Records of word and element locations
>>>>>

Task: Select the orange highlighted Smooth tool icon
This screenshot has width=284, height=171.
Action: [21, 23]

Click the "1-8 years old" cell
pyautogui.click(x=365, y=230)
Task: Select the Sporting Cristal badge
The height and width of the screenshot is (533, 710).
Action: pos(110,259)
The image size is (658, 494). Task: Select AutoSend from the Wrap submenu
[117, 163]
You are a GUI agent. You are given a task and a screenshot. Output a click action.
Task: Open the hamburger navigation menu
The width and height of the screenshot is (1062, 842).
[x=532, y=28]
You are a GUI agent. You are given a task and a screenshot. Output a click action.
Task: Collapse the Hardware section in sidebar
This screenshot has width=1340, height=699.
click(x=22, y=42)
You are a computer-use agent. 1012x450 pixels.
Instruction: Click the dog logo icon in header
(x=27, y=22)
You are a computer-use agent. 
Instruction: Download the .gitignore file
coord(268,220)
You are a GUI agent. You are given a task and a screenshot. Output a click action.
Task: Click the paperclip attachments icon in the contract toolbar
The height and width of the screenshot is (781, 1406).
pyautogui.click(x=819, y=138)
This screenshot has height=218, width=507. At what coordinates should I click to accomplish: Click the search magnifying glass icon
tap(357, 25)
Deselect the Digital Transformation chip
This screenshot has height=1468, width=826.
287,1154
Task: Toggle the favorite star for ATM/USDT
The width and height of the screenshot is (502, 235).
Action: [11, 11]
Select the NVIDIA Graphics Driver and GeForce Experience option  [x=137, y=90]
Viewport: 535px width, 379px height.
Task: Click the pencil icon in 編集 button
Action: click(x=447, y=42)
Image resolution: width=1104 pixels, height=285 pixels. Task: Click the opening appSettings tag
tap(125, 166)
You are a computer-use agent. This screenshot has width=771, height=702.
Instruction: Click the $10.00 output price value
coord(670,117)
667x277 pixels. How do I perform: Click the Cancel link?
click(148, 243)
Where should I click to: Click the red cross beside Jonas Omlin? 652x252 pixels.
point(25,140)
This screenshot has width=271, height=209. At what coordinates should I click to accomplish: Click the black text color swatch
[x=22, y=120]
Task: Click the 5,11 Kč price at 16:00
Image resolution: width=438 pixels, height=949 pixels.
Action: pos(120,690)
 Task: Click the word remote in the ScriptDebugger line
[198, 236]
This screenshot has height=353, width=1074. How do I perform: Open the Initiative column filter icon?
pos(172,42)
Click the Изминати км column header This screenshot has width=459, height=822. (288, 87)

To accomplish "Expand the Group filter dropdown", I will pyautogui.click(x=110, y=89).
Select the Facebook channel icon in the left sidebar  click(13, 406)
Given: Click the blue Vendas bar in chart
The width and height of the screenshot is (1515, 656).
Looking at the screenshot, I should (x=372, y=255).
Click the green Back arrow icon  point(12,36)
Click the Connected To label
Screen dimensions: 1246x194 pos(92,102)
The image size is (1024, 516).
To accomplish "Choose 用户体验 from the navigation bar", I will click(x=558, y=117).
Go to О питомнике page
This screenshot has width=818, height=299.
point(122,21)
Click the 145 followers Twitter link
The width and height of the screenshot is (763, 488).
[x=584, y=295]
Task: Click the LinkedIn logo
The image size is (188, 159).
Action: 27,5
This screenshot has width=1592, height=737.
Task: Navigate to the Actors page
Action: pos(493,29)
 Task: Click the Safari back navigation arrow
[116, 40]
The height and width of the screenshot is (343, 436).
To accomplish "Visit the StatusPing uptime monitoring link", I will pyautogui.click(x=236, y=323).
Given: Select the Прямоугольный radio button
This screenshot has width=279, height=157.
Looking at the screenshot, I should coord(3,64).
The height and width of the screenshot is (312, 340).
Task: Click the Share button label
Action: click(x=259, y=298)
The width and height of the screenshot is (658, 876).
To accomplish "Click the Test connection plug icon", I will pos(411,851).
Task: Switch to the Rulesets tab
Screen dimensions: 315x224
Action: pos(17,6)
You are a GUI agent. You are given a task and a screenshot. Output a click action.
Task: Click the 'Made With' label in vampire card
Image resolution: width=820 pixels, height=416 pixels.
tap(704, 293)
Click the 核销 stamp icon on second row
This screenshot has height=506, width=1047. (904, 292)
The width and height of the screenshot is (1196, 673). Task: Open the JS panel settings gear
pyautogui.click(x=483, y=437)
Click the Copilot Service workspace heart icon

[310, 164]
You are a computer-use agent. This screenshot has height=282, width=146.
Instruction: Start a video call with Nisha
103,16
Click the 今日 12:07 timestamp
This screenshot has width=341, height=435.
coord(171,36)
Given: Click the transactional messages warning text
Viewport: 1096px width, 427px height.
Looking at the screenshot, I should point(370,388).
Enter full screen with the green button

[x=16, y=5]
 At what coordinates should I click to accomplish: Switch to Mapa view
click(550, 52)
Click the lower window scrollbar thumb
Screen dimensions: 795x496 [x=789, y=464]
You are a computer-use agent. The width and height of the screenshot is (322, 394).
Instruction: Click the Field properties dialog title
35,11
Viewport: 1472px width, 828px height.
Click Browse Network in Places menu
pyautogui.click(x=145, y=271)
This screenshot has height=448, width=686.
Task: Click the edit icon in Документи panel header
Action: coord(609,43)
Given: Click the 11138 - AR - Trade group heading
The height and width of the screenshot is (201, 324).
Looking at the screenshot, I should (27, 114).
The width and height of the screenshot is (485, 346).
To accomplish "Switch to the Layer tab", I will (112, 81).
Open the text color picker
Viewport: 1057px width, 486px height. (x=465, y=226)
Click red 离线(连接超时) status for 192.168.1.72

<<<<<

Show each line of the items above that contains the word "from".

• _In response_
The image size is (658, 494). Task: Select AutoSend from the Wrap submenu
To accomplish "Choose 用户体验 from the navigation bar", I will click(x=558, y=117).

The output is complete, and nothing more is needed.